Nel suo messaggio per la Giornata della Gioventù – che si celebrerà la Domenica delle Palme, ultima tappa in vista del ritrovo mondiale previsto a Cracovia il prossimo anno – papa Francesco ripete più volte questa frase: «Abbiate il coraggio di essere felici». Sembrerebbe che essere felici sia la cosa più ovviamente desiderata, più naturalmente innata, che va da sé. Lo stesso Francesco afferma con decisione: «Sì, cari giovani, la ricerca della felicità è comune a tutte le persone di tutti i tempi e di tutte le età. Dio ha deposto nel cuore di ogni uomo e di ogni donna un desiderio irreprimibile di felicità, di pienezza. Non avvertite che i vostri cuori sono inquieti e in continua ricerca di un bene che possa saziare la loro sete d’infinito?». 



È vero, la sentiamo tutti questa sete.

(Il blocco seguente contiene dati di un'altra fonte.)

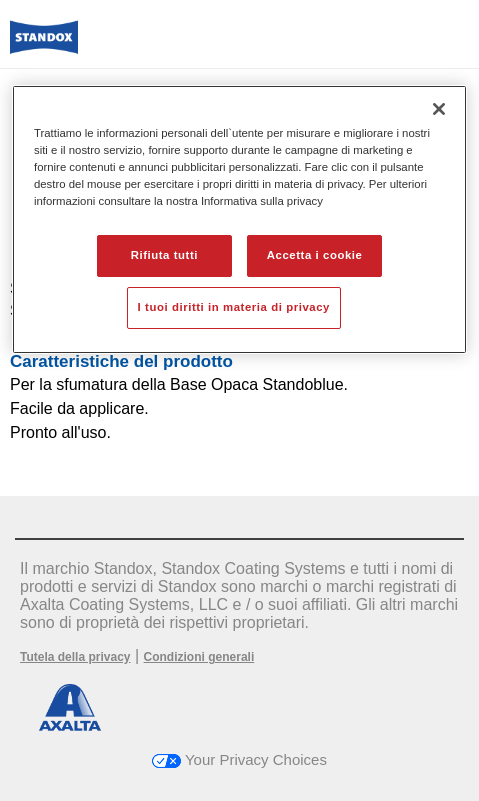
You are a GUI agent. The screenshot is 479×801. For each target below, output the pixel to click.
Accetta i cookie (315, 255)
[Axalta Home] (44, 45)
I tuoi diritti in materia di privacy (234, 307)
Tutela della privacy (75, 657)
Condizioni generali (199, 657)
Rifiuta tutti (164, 255)
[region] (239, 219)
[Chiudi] (439, 109)
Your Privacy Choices (239, 759)
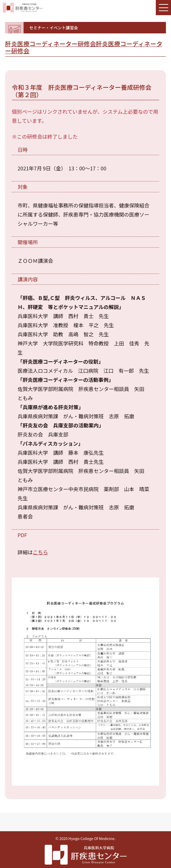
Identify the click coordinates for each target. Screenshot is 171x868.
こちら (40, 552)
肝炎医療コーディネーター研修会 (50, 44)
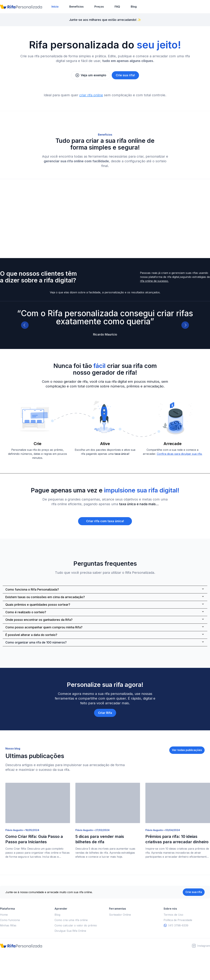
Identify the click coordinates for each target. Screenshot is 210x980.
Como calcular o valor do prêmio (75, 925)
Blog (134, 6)
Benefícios (76, 6)
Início (55, 6)
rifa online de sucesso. (154, 281)
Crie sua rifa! (125, 75)
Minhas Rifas (8, 925)
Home (4, 915)
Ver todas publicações (187, 750)
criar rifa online (91, 95)
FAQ (117, 6)
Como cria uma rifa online (71, 920)
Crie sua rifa (194, 892)
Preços (99, 6)
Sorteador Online (120, 915)
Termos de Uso (173, 915)
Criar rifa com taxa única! (105, 521)
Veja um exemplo (91, 75)
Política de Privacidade (178, 920)
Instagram (204, 945)
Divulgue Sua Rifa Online (70, 931)
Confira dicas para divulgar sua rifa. (180, 453)
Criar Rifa (105, 713)
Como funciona (10, 920)
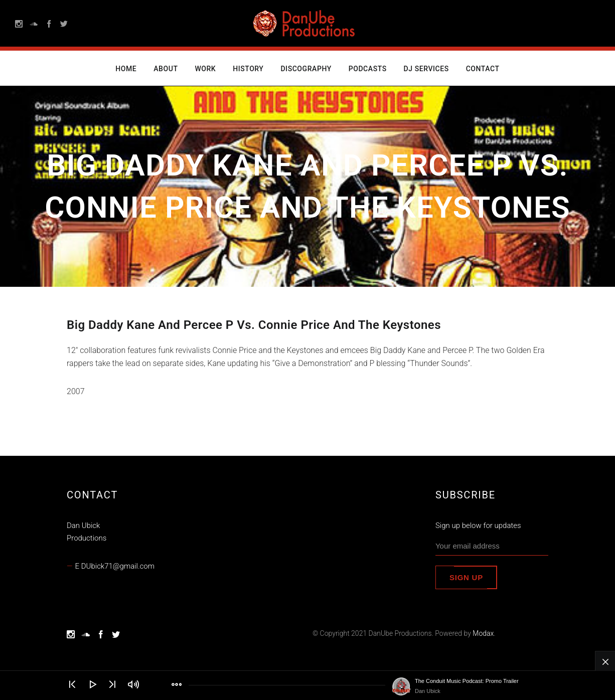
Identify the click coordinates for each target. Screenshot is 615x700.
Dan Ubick (427, 691)
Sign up (466, 577)
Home (126, 69)
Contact (483, 69)
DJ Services (426, 69)
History (248, 69)
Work (205, 69)
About (166, 69)
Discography (305, 69)
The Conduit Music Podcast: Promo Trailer (467, 681)
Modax (483, 633)
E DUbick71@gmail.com (115, 566)
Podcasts (368, 69)
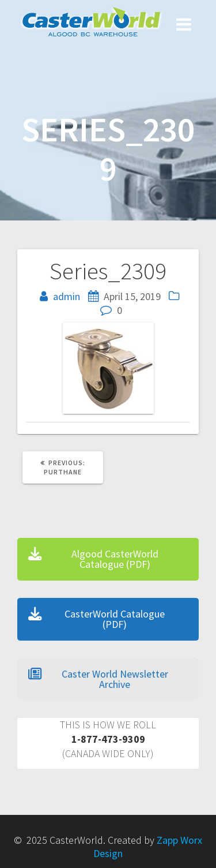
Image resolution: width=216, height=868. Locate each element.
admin (66, 296)
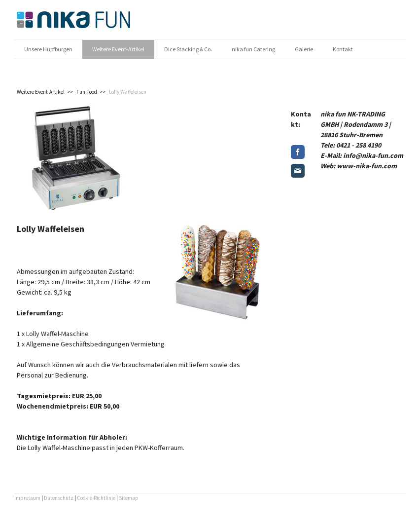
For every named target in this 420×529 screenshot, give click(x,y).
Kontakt (343, 49)
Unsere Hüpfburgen (48, 49)
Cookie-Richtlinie (96, 498)
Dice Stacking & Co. (188, 49)
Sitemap (129, 498)
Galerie (304, 49)
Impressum (27, 498)
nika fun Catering (253, 49)
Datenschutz (59, 498)
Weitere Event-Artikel (118, 49)
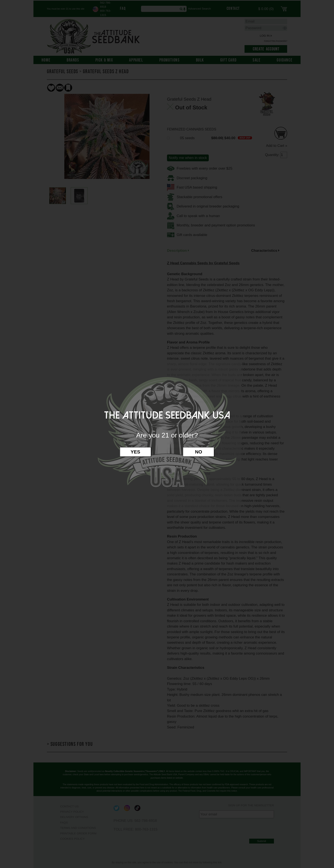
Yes (135, 452)
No (198, 452)
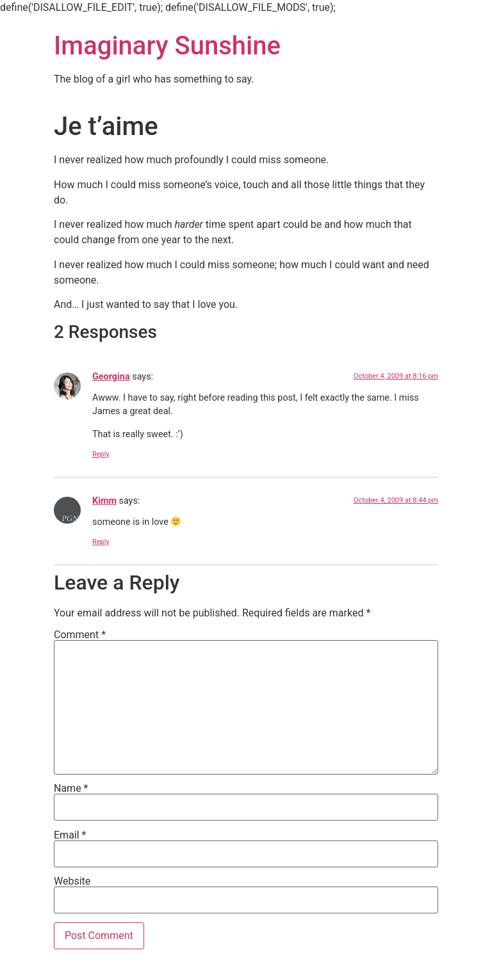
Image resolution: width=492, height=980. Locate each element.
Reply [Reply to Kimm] (101, 542)
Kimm (104, 501)
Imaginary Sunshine (167, 45)
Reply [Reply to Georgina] (101, 454)
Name (71, 789)
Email (70, 835)
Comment (79, 635)
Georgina (111, 376)
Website (72, 881)
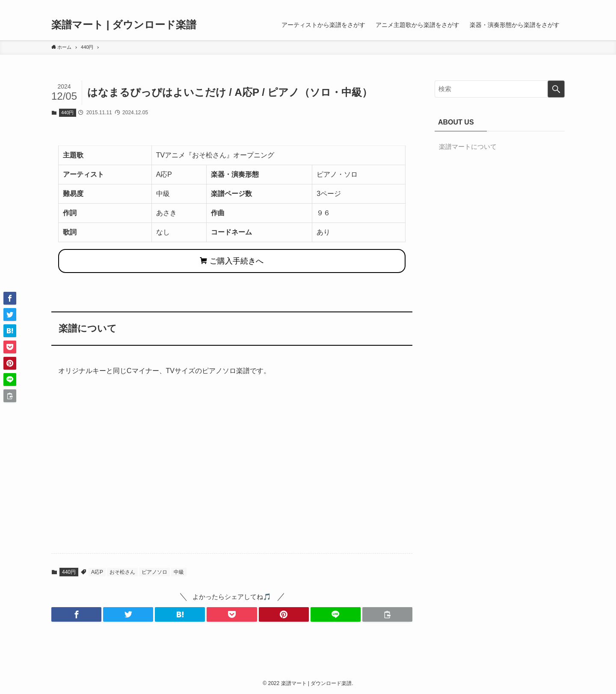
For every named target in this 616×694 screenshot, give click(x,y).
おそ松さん (122, 572)
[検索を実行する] (556, 89)
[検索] (559, 5)
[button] (76, 614)
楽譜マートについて (468, 146)
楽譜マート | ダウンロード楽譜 (124, 25)
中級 (179, 572)
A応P (97, 572)
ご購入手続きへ (231, 261)
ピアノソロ (154, 572)
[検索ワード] (500, 89)
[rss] (548, 5)
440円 (67, 113)
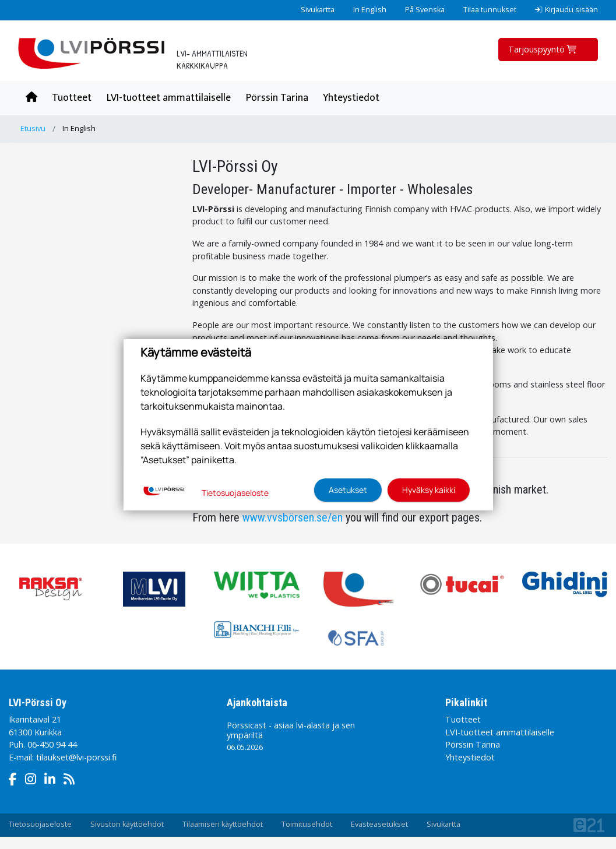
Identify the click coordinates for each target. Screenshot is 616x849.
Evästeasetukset (379, 824)
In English (369, 9)
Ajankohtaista (257, 702)
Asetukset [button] (348, 489)
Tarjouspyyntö (543, 49)
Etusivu (33, 128)
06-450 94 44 (52, 744)
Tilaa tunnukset (490, 9)
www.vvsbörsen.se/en (293, 517)
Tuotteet (72, 98)
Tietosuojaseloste (40, 824)
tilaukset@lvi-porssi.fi (76, 757)
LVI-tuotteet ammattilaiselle (168, 98)
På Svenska (425, 9)
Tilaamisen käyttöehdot (223, 824)
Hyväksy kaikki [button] (428, 489)
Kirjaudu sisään (566, 9)
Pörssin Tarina (277, 98)
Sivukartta (318, 9)
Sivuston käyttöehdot (127, 824)
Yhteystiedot (351, 98)
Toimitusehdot (307, 824)
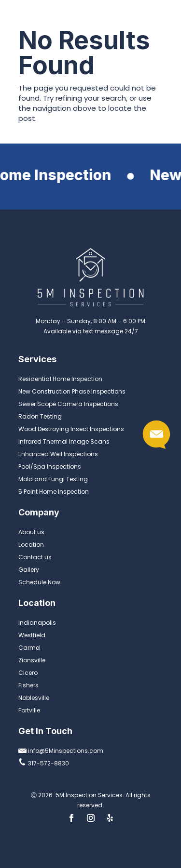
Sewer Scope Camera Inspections (68, 404)
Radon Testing (40, 416)
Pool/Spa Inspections (50, 466)
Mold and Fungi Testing (53, 479)
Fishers (28, 685)
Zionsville (32, 660)
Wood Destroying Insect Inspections (71, 429)
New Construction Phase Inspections (72, 391)
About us (31, 532)
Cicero (28, 672)
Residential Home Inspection (60, 379)
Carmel (29, 647)
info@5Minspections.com (61, 750)
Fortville (29, 710)
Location (31, 544)
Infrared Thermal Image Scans (64, 441)
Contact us (35, 557)
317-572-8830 (43, 763)
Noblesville (34, 697)
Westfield (32, 635)
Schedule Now (39, 582)
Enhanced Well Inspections (58, 454)
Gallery (28, 569)
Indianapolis (37, 622)
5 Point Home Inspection (54, 491)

E allora, perché ci vien detto che occorre del «coraggio» per affermarla? Evidentemente questo significa che il desiderio della felicità ha davanti a sé degli ostacoli, che la sete può essere soffocata, il cuore che la sperimenta messo a tacere. 

Se solo ci pensiamo un poco, questi ostacoli li vediamo facilmente. Il più subdolo è pensare che in fondo la felicità è una esagerazione: meglio abbassare il tiro, accontentarsi. Lo si capisce bene quando si pensa alla felicità nel contesto dei rapporti umani, come fa il Papa commentando la sesta beatitudine: «Beati i puri di cuore, perché vedranno Dio». Nei rapporti interpersonali felicità sarebbe – dice il Papa – una luce che «permea di verità e trasparenza tutte le relazioni umane», uno stato di «purezza originale» in cui non esistono «maschere, sotterfugi, motivi per nascondersi gli uni agli altri», in cui «tutto è limpido e chiaro». Verrebbe da dire: non esageriamo! Forse è meglio, nelle nostre relazioni, cercare ben più modestamente di non farsi troppo male, di darsi una mano per quanto si può, di evitare coinvolgimenti che potrebbero deludere. Lasciamo pure ai giovani cui il vecchio Papa si rivolge di sognare il grande amore e l’amicizia pura: avranno tempo per disilludersi – come noi, «sperimentati» dalla vita – e di accorgersi che si trattava di una chimera.



Lo stesso processo riduttivo si può applicare alle altre sfaccettature del prisma della felicità. Ricerca del vero? Meglio mettersi d’accordo sulle opinioni. Del giusto? Illusorio: al massimo possiamo concordare delle regole. Del bello? De gustibus… Da qui a teorizzare esplicitamente che la felicità stessa, essendo appunto una chimera, è irragionevole, il passo è breve. La conclusione sarebbe che l’uomo non è fatto per la felicità. Se va bene, è fatto per godersela un po’, per tentare di stare tranquillo, per cavarsela.

Di fronte a questa voragine di dubbio, papa Francesco parla della necessità di una «ecologia umana», cioè di quella operazione che coraggiosamente si mette a guardare nel panorama del proprio cuore e, scorgendovi sorgenti inquinate, fumi mefitici, discariche puzzolenti, decide di mettersi all’opera per purificare il proprio personale ecosistema, per togliere dal cuore le placche di una sclerosi che lo stringe talmente che quasi non pulsa più.